The price of this drug has been named as the most expensive drug in the world as its price reaches up to 4.25 million dollars. This therapy was approved by the FDA and is the first to treat this devastating disease, which usually kills affected children before they turn 7 years old. About 40 children are born with MLD in the US each year, reports CNN. 

The high price reflects the great benefits of the treatment, but concerns about access and cost for health insurance plans are present. The manufacturing company says it is committed to ensuring broad access for eligible patients.

The price of hope

'Lenmeldy', a new gene therapy for the rare disease 'MLD', uses stem cells from affected people to repair faulty genes. This treatment has been approved by the FDA and offers great long-term benefits for patients. Researchers continue to monitor patients treated with 'Lenmeldy' for more than 12 years and have discovered long-term positive effects. 'MLD' is an inherited disease that causes progressive loss of movement and thinking in children.

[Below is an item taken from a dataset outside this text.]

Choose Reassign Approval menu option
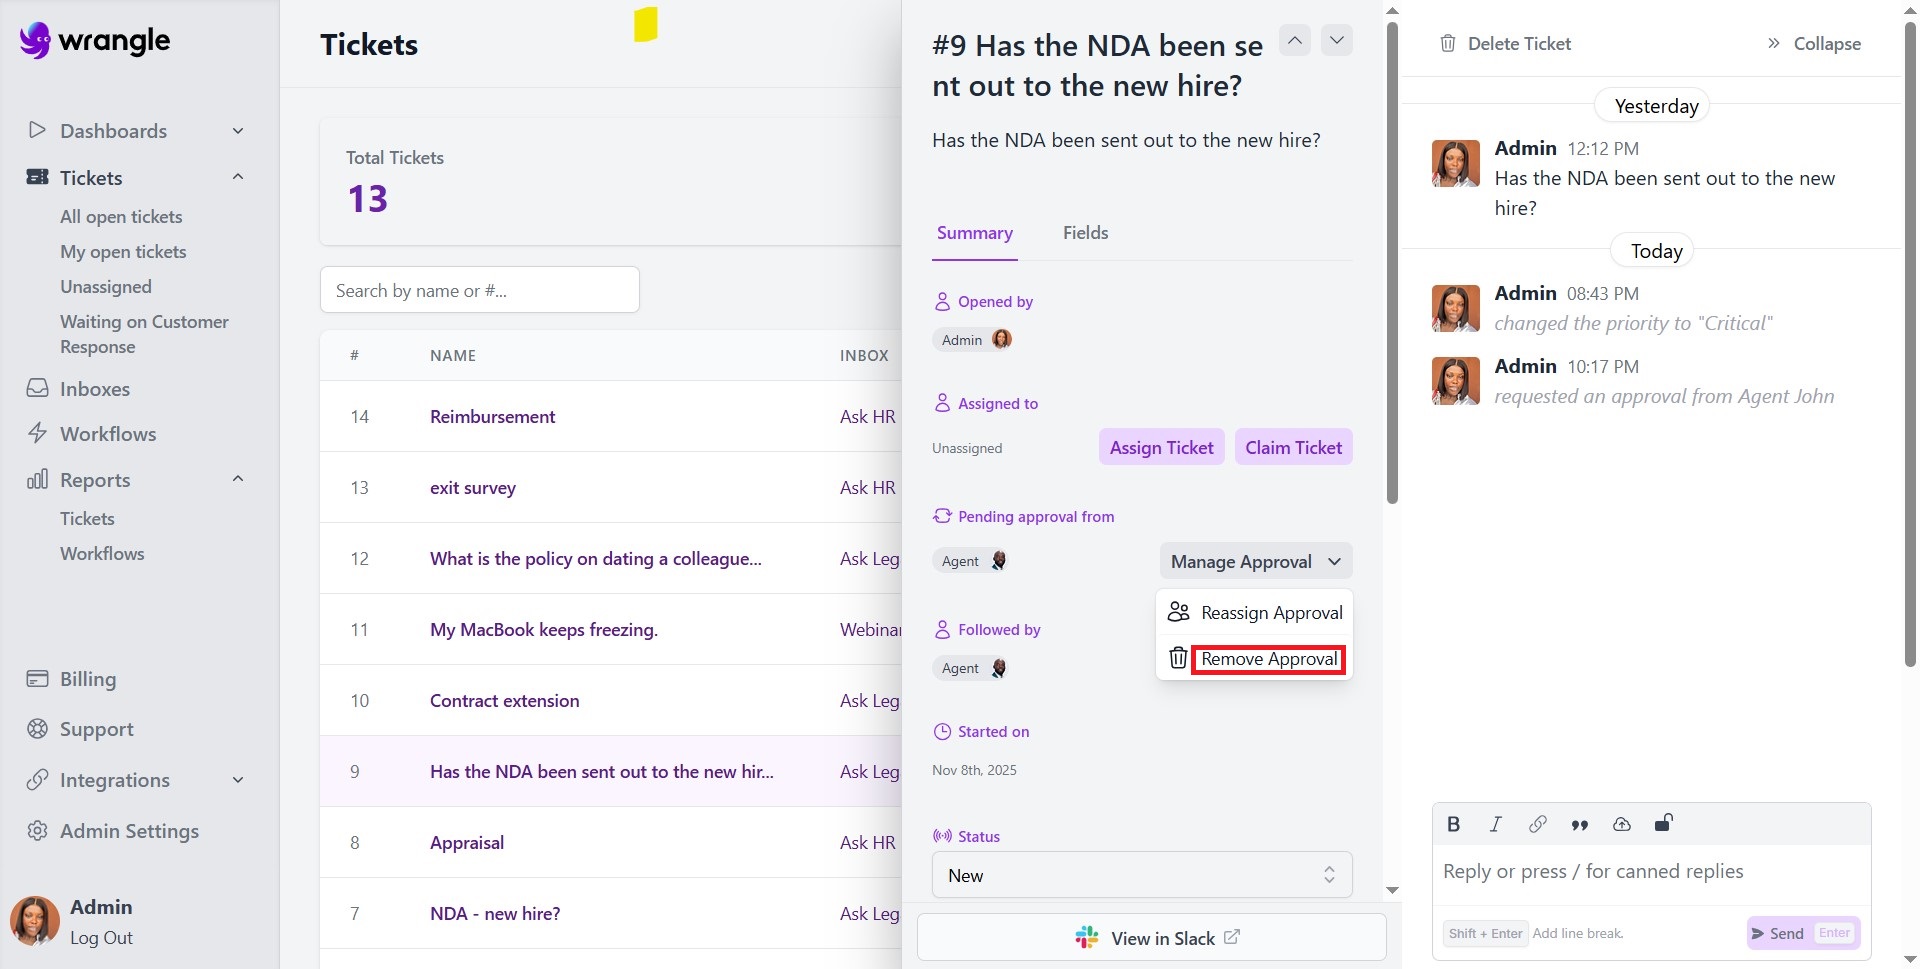 [x=1270, y=613]
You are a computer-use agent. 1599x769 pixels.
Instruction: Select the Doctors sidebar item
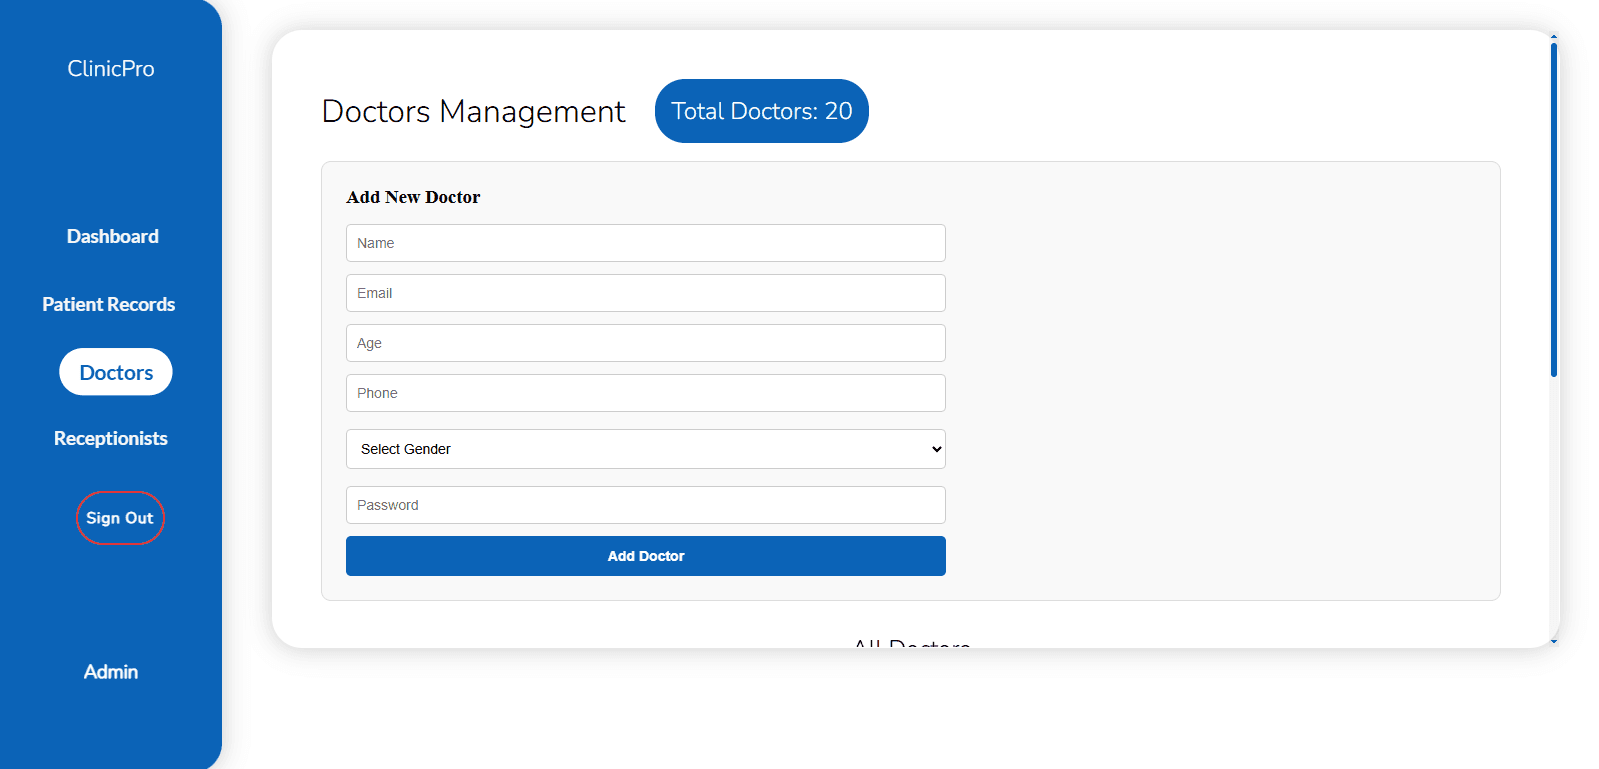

The affected families express their hope after the approval of the treatment. One of the affected children from these families benefited from genetic therapy, while their other daughter was successfully treated before symptoms appeared. 

New opportunities for patients

Boston's non-profit Institute for Clinical and Economic Review (ICER) has evaluated the new treatment 'Lenmeldy' for the rare disease 'MLD' and found that its price tag of $4.25 million matches the expected benefits for patients.

However, experts have expressed their concern about the high price of the treatment.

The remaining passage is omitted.